▸ **Extract**
● ● ● ● ● ● ●

# Broken truck frame on 04 3500



## jason and jason (Jan 18, 2010)

Has anyone ever run into a broken frame on 2004 one ton srw. I run a Boss 9-2 v and the truck only has 58000. It is used pretty hard but not abused. Can that frame get welded. The break is right behind the shocks on both sides.


----------



## Mr.Markus (Jan 7, 2010)

Gm, Dogde? I'd like to see a picture of that!


----------



## B&B (Nov 4, 2006)

Go to the top of the page and type "gussets" into the search box. Plenty of reading on the subject.


----------



## jason and jason (Jan 18, 2010)

Hey thanks for the info. jason


----------



## wizardsr (Aug 8, 2006)

Mr.Markus;965055 said:


> Gm, Dogde? I'd like to see a picture of that!


Gee I don't know sparky. I'll bet you $100 it's a GM.


----------



## jason and jason (Jan 18, 2010)

It is a Chevy


----------



## IHI (Nov 22, 2003)

Chebbies been having problems with weak frames under their pick up's for decades- not just the HD's, quick search anywhere and you'll get bombarded with it, not good since us Ford guys are on the road with all of them


----------



## lilweeds (Aug 3, 2007)

another reason to put gussets in guys. A simple $300 or less upgrade can save you thousands later! B&B dod you have any pics of where to gusset the ft diff mount?


----------



## B&B (Nov 4, 2006)

lilweeds;965220 said:


> B&B dod you have any pics of where to gusset the ft diff mount?


Not on hand but I'll take one the next time I get a chance.


----------



## vincent (Sep 15, 2008)

lilweeds;965220 said:


> another reason to put gussets in guys. A simple $300 or less upgrade can save you thousands later! B&B dod you have any pics of where to gusset the ft diff mount?


ditto on the pic of the diff. mount gussett.

● ● ● ● ● ● ●

▸ **Entries shown**
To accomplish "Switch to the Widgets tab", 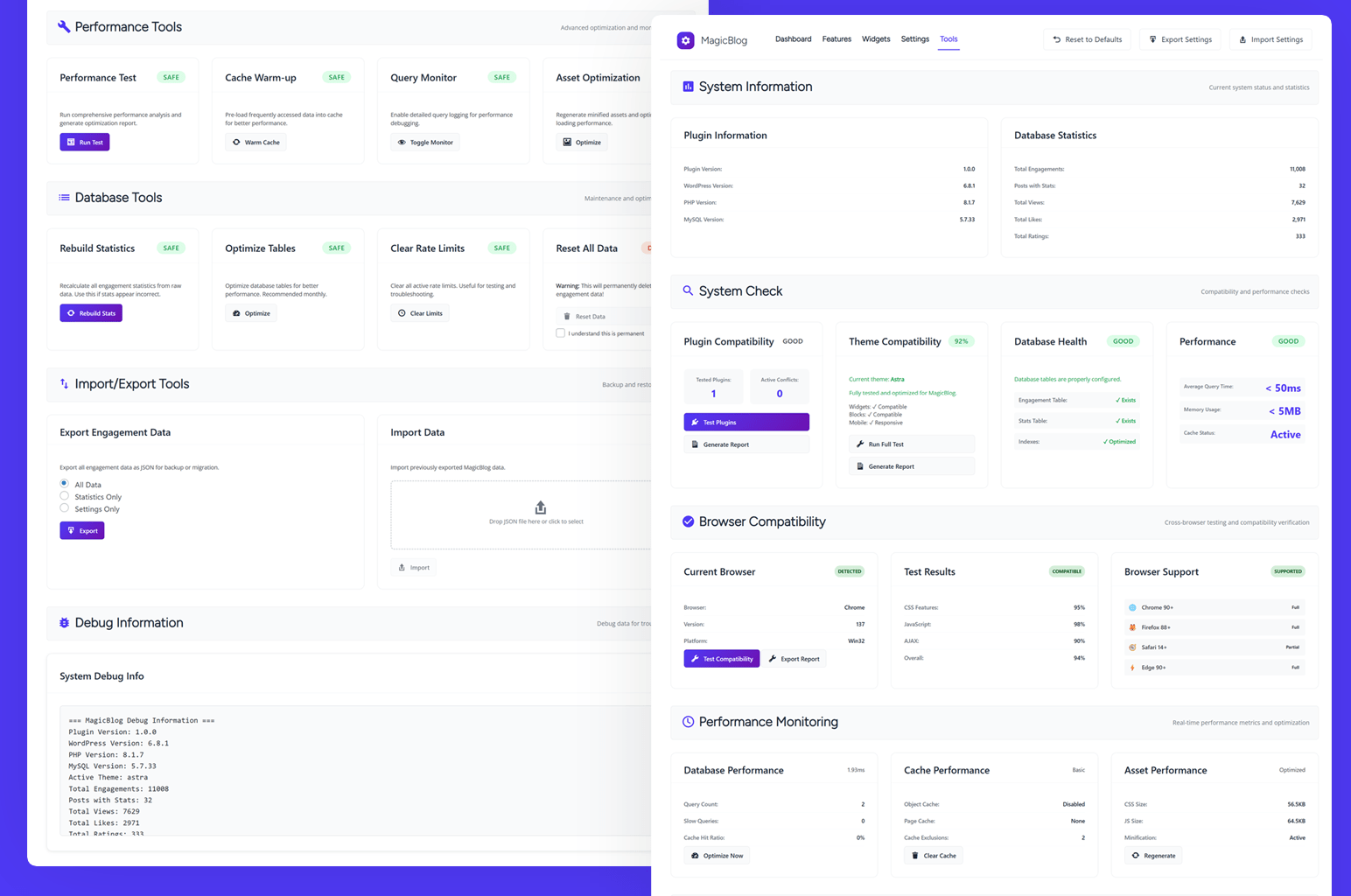I will coord(876,39).
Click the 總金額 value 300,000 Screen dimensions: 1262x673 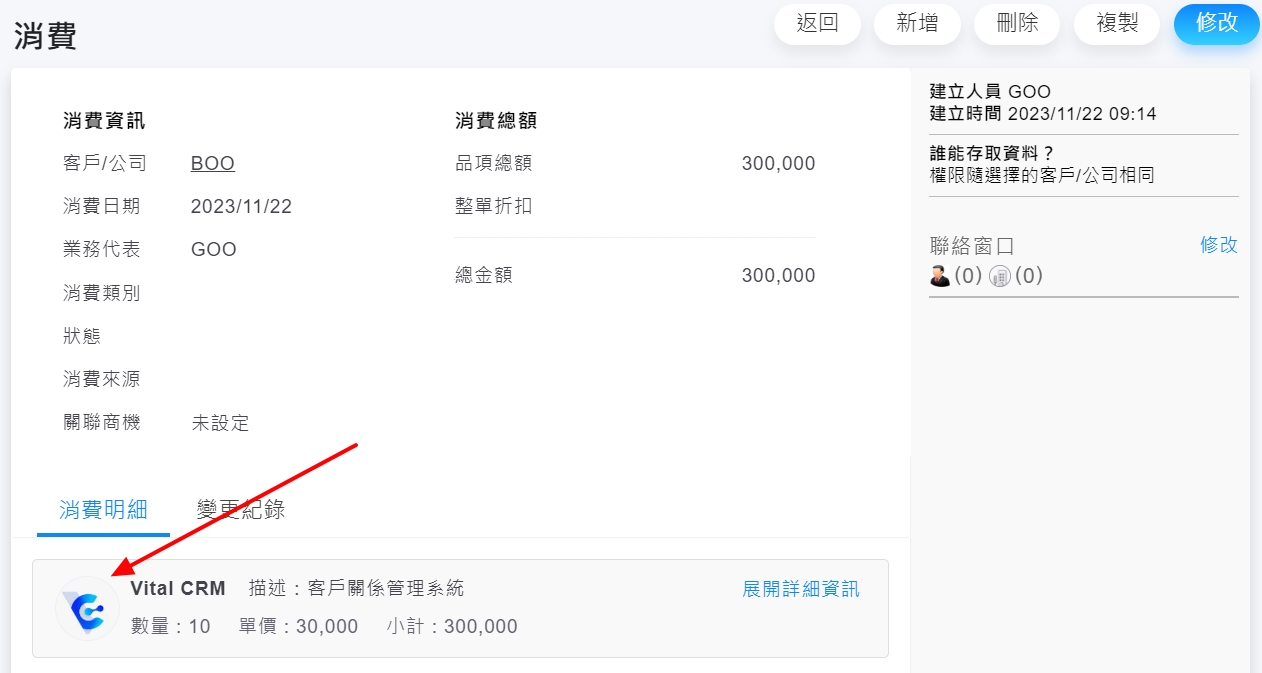[778, 276]
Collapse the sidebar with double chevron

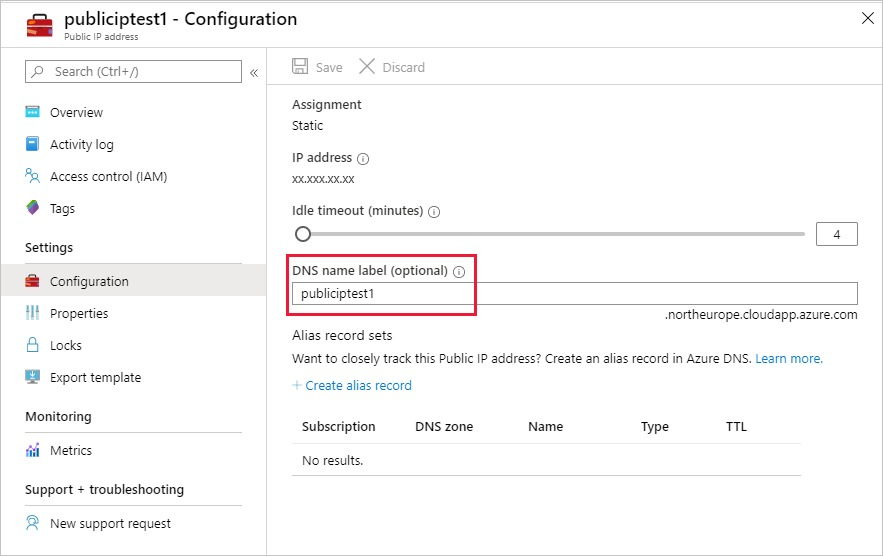[x=254, y=72]
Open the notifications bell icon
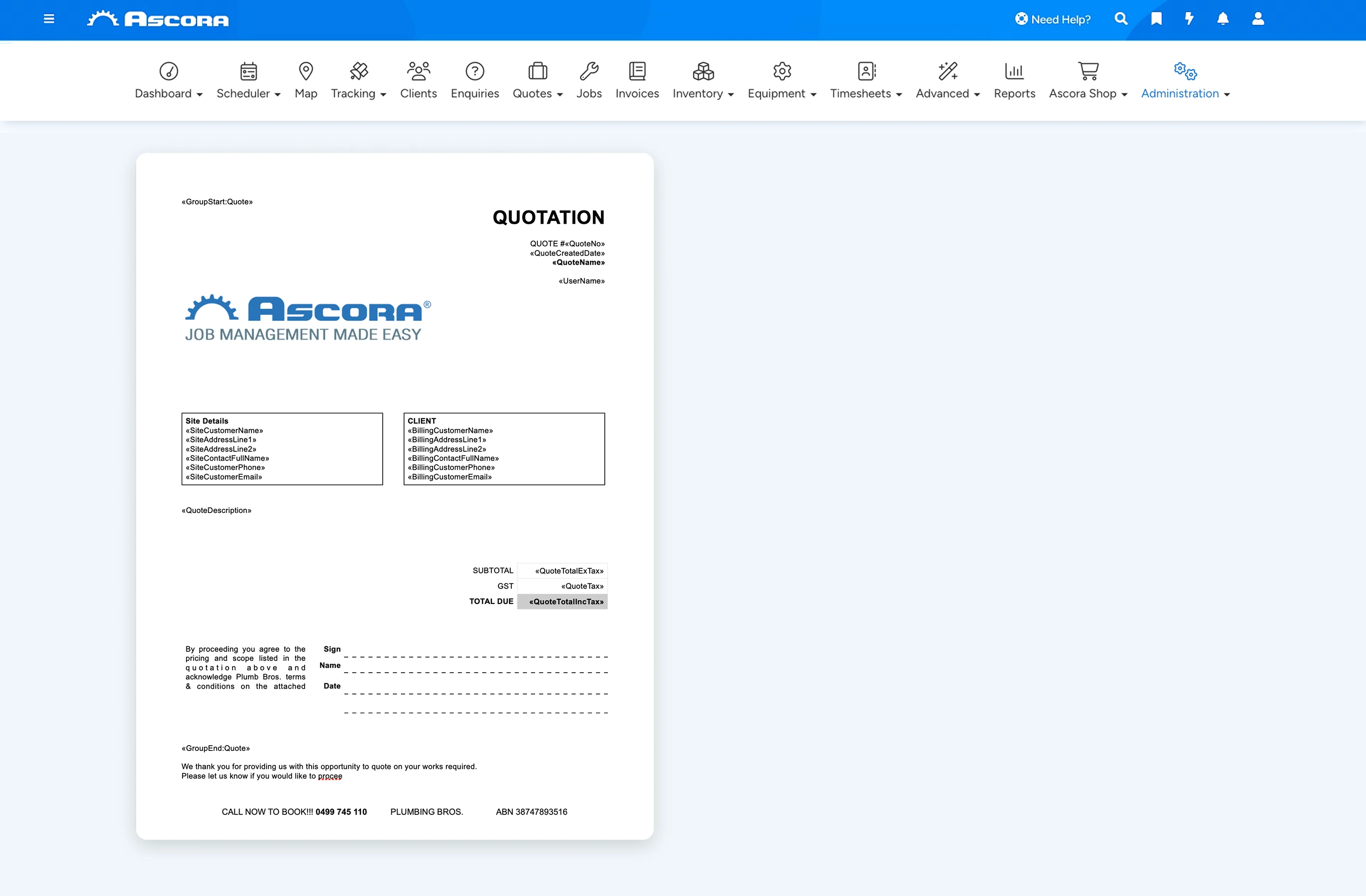The width and height of the screenshot is (1366, 896). tap(1223, 19)
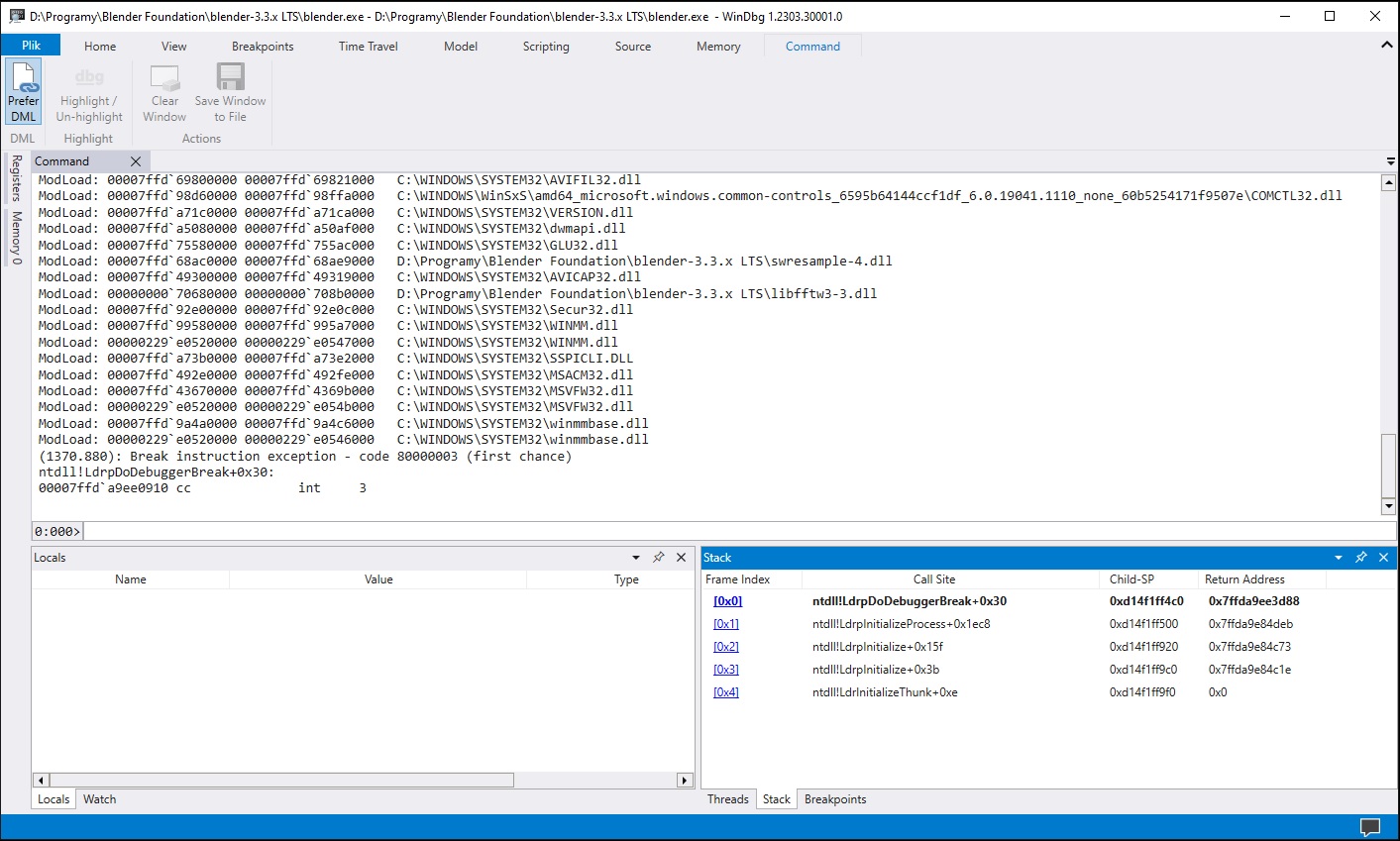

● ● ● ● ● ● ●

▸ **To be done**
#1 Answer from the broken-frame thread:
(a) What model year is the truck whose frame broke?
(b) What word does B&B suggest typing into the search box?
(c) What price does lilweeds give for the gusset upgrade?
#2 In one to three sentences, explain why lilweeds, in the broken-frame thread, urges others to put gussets in.
#3 Turn the paragraph of the broken-frame thread beginning "Has anyone ever run into" into a short bulleted list that keeps its main facts.
These rows come from a source unrelated to the broken-frame thread.

▸ **Outputs by task**
#1
(a) 2004
(b) "gussets"
(c) $300 or less

#2 lilweeds calls gussets a simple upgrade costing $300 or less that can save thousands later.

#3
- Asks if anyone has had a broken frame on a 2004 one-ton SRW
- Runs a Boss 9-2 V; the truck has only 58000 on it
- Used pretty hard but not abused
- Asks whether the frame can be welded
- The break is right behind the shocks on both sides